PROBLEM DESCRIPTION
Everything from the line that holds "icon] (659, 2539)" to the end of the entries below should be printed again, word for word, and nothing more.
[DATA FOR THIS EXERCISE — start]
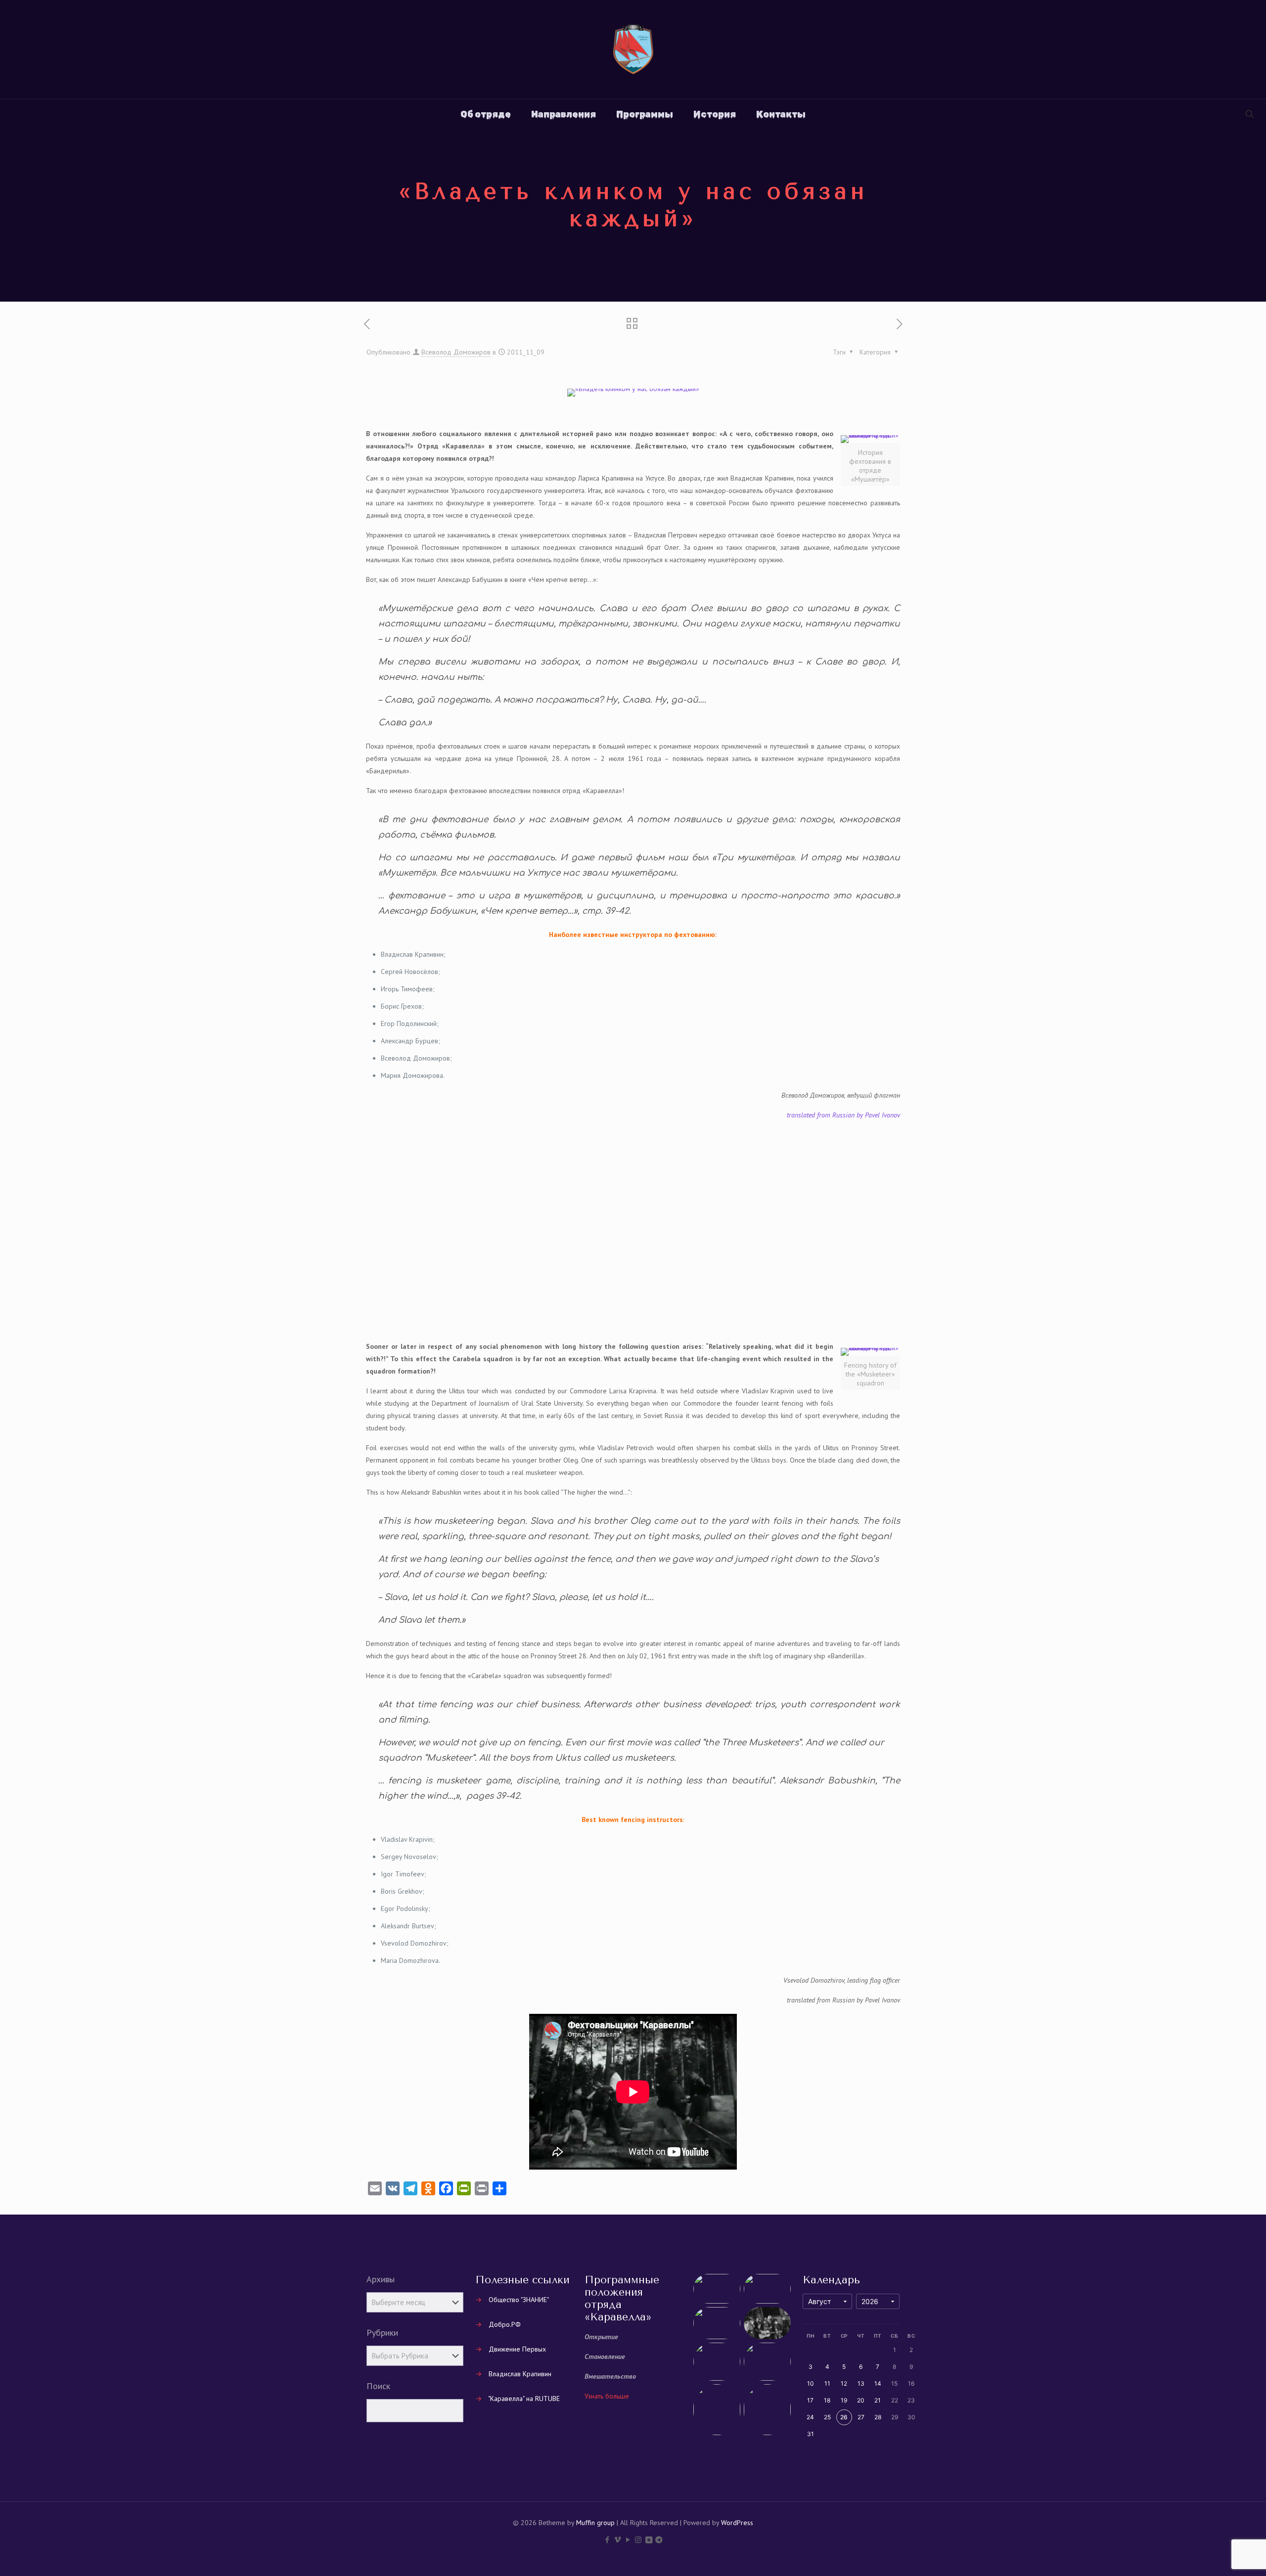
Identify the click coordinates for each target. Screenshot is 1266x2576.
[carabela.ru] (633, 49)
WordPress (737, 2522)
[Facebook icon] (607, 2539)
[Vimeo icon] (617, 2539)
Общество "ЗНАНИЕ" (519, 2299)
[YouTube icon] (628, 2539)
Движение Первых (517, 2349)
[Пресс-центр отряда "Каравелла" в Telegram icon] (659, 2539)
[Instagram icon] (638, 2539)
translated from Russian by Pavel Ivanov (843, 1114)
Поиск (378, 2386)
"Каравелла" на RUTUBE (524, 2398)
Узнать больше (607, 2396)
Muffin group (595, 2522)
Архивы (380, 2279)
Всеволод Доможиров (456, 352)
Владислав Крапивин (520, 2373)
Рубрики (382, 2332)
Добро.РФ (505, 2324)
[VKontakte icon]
[DATA FOR THIS EXERCISE — finish]
RESULT OF THIS EXERCISE
[Пресс-центр отряда "Каравелла" в Telegram icon] (659, 2539)
[Instagram icon] (638, 2539)
translated from Russian by Pavel Ivanov (843, 1114)
Поиск (378, 2386)
"Каравелла" на RUTUBE (524, 2398)
Узнать больше (607, 2396)
Muffin group (595, 2522)
Архивы (380, 2279)
Всеволод Доможиров (456, 352)
Владислав Крапивин (520, 2373)
Рубрики (382, 2332)
Добро.РФ (505, 2324)
[VKontakte icon]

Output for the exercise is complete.